I will take some of Deputy McManus's key questions. We should focus on quality and safety in our health care system. If we start to do that, as they are doing in the United States, we will get somewhere. However, we must define quality in health care and we must know what delivers safety before we begin to address the issue. It bothers me that there is not enough emphasis on this. In fact, it should be wholly about that. I remain concerned that the concepts which drove the Hanly report still exist quietly in the background within the people who run the Department of Health and Children and the health service. Many people believe in these concepts.
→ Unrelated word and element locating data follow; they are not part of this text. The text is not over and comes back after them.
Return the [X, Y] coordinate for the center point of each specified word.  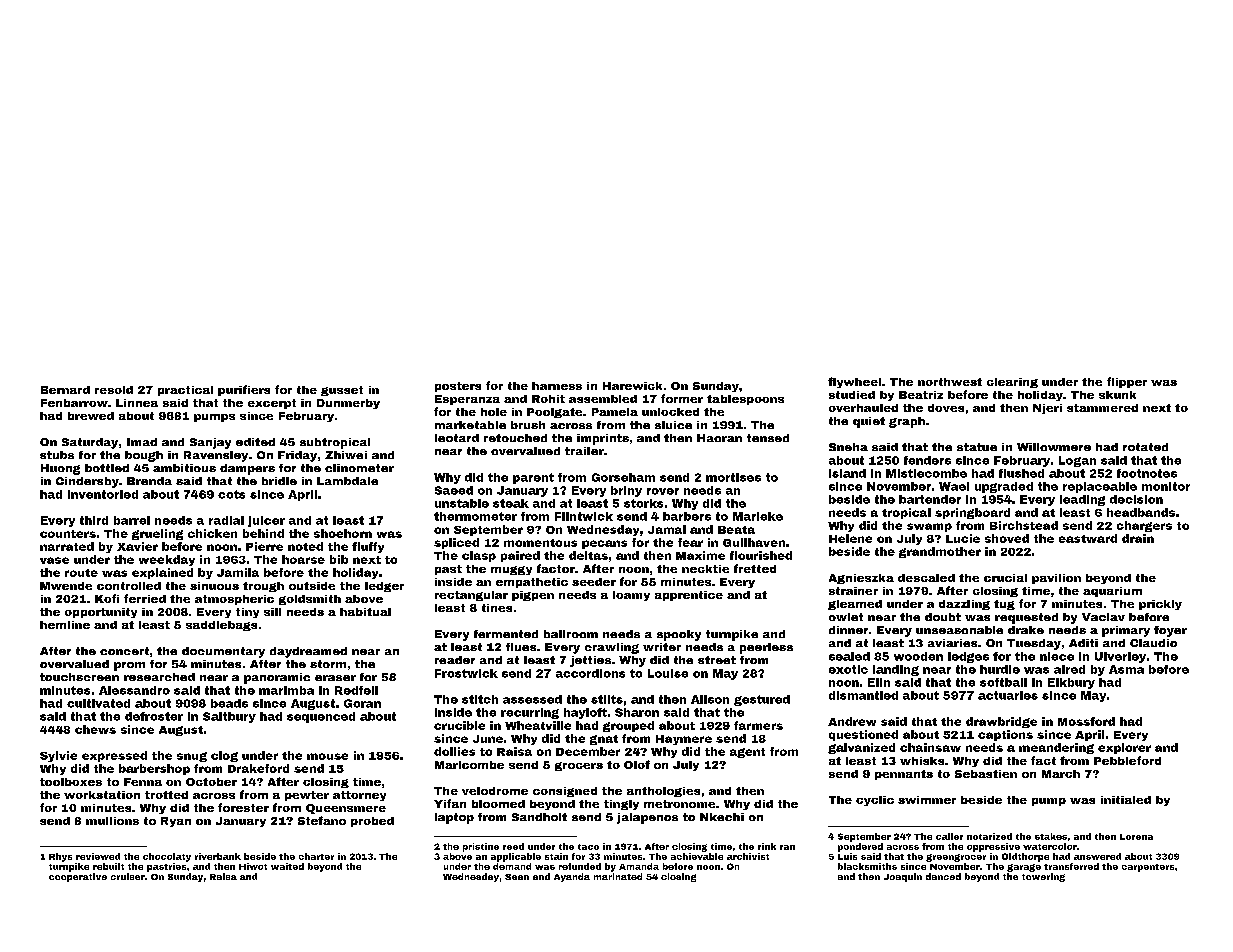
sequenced [321, 717]
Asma [1126, 669]
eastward [1088, 538]
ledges [968, 657]
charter [316, 856]
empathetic [532, 583]
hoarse [303, 559]
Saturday [90, 443]
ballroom [571, 634]
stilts [607, 699]
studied [852, 395]
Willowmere [1054, 447]
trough [263, 587]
One of the main reasons for the Hanly report is financial. The drive behind those concepts was that one cannot have 37 acute care hospitals in the country and be able to provide the funds to keep them all open. That is the driving concept and creates much difficulty for me as a medical doctor working in a smaller general hospital. We cannot get away from financial concerns and the trade-offs that must ultimately be made. However, the drive behind the concept was financial. That issue has arisen since the original Fitzgerald report. How will we finance our acute hospital services? The vast bulk of people in our hospitals are older people. As a medical professional working in a small hospital, I met 92 year-old patients who, if the Hanly report was implemented, would end up in University College Hospital Galway, more than 50 miles away from their relatives. It seems wrong that we should produce a report that would result in these people being moved far away from their homes. We need to have treatment as close to home as possible, because the bulk of the people that need treatment are older people. How can we do that and keep smaller hospitals open? We must have proper facilities to look after patients. They need to be treated in appropriate surroundings and with appropriate equipment, so that a physician can investigate that patient properly. If we practice the appropriate evidence based care we will get a good outcome for the patient, no matter what the size of the hospital.
We know we cannot do everything in small hospitals, such as brain surgery. That is specialised care and we have no objection to that. However, 95% of patients that come through hospital doors can be given the appropriate facilities and staff in smaller general hospitals. As the population gets older, we will need to have these acute care services provided locally. It is absolutely crucial. With advances in information technology, this can be done. Tele-medicine and tele-health will be a crucial part of how we deliver quality and safety. This is particularly the case for a system that is short of highly qualified staff. This is already being done in the US and in Scotland. There is no reason we should not do it here. Working in Portiuncula Hospital, I often feel it would be nice to speak to a colleague in Galway on the television about the care of a patient in my hospital. This can be done if we focus on it. Information technology, such as decision based support tools, will assist the people who are caring for patients and can make a dramatic impact on providing quality care. Much more money needs to be spent on information technology.
In Portiuncula Hospital, we were fascinated to receive a request from University College Hospital Galway asking that we train their medical students. The hospital was aware that more trained doctors were needed in the health service. These students cannot be trained properly in specialised hospitals — they need general training, which can easily take place in smaller acute hospitals. When medical students in Ireland and the UK are asked how they feel about their education in smaller hospitals, our hospitals achieve a higher score than the university hospital. It is therefore crucial that we keep the smaller hospitals open. We will have to integrate the primary care sector with the secondary care sector. If we do not do that, we will never have the excellent health service we all want. It is very frustrating that our primary care service has virtually no integration with secondary care. Some health maintenance organisations in the US have a strategy for close integration between primary and secondary care. Once we do that here, we will begin to deliver a quality health service.
A report from the UK has shown that the cost of providing two ambulances equates with the cost of looking after one ward. Ambulances cost much money to run and to service. Under the Hanly report, a patient suffering a heart attack in Athlone, 15 miles from Portiuncula Hospital, would be taken to University College Hospital Galway, bypassing our hospital. That patient would be cared for in the back of an ambulance by a paramedic. Would it not be better for that patient to be treated in Portiuncula Hospital by a physician with 20 years training in heart disease? It is nonsense to assume that paramedics can provide a service that equates with delivery of an acute care service in a local hospital. A recent report from Canada shows that paramedics providing intubation, ventilation and resuscitation of patients, does not improve the mortality of the patient that has had a heart attack. Defibrillation of the patient as soon as possible is what produces less mortality. There is therefore a limit to what paramedics can do. That is not to say we should not have paramedics. However, there is evidence to suggest that the longer one delays in getting a trauma victim to the hospital, the mortality increases. We need to look closely at the medical research there before we decide that this is the way to go. With due respect, patients being treated by paramedics in ambulances on bigger and wider roads will not solve our problems.